Riley montra son ordinateur.
— On a une affaire à résoudre.
Jenn acquiesça d’un signe de tête hâtif.
— Je sais. Qu’est-ce qu’on a ?
Tandis qu’elle parcourait les rapports de police, Riley dit :
— Pas grand-chose, du moins pas encore. Il y a une semaine, il y a eu un meurtre à Peterborough, dans la banlieue de Philadelphie. Justin Selves, un mari et père, a été tué dans sa maison. On lui a tranché la gorge.
— Quel était le mobile ? demanda Jenn.
— Au début, la police a supposé qu’il s’agissait d’un cambriolage qui avait mal tourné.
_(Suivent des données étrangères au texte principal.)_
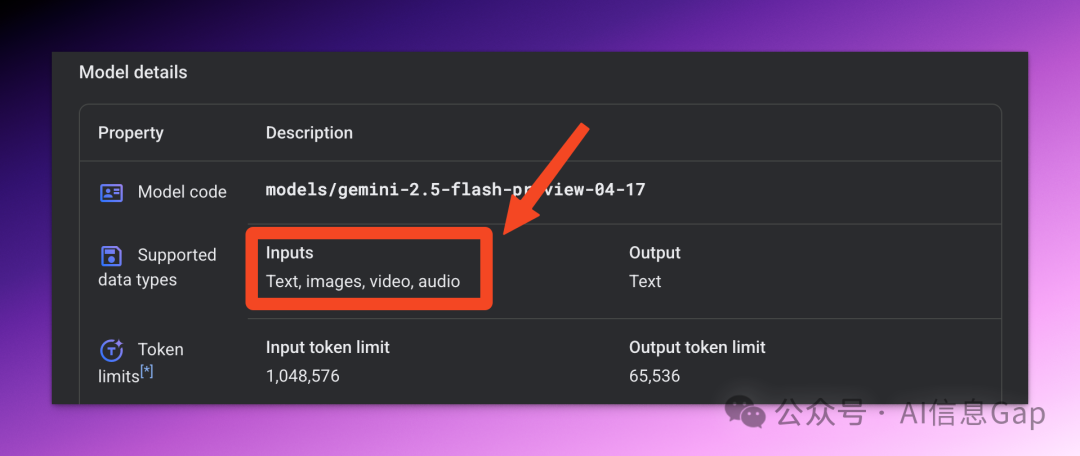Open the Token limits asterisk footnote link
Screen dimensions: 1080x456
point(147,373)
Puis, pas plus tard qu’hier, une femme nommée Joan Cornell a été retrouvée morte dans sa propre maison à Springett, une banlieue juste à côté de Peterborough. On lui a aussi tranché la gorge, dit Riley.
Jenn inclina la tête.
— Peut-être que c’était juste un autre vol loupé. La cause de la mort pourrait n’être qu’une coïncidence. On dirait que ça devrait être facile à gérer sans notre aide pour les policiers locaux. On dirait pas que c’est un tueur en série.
En continuant à parcourir le rapport, Riley dit :
— Peut-être pas – sauf pour une chose étrange. Une chaise a été volée sur chaque scène de crime.
— Une chaise ? demanda Jenn.
— Oui, une chaise de salle à manger.
— Qu’est-ce que ça peut bien vouloir dire ? demanda Jenn.
— Rien encore, peut-être. C’est notre boulot de donner un sens à tout ça, dit Riley.
Jenn secoua la tête et marmonna :
— Des chaises. Nous enquêtons sur des chaises volées.
Puis elle haussa les épaules et ajouta :
— Je parie que ce n’est rien. Rien à examiner pour le BAC, en tout cas. Juste quelques meurtres stupides et méchants. Nous rentrerons probablement à Quantico avant même de nous en rendre compte.
Riley ne savait pas quoi dire. Elle n’avait pas l’habitude de se forger une opinion avant même qu’une affaire soit en cours. Ce n’était pas le cas de Jenn non plus, mais pour une raison ou une autre, Jenn semblait inhabituellement indifférente en ce moment.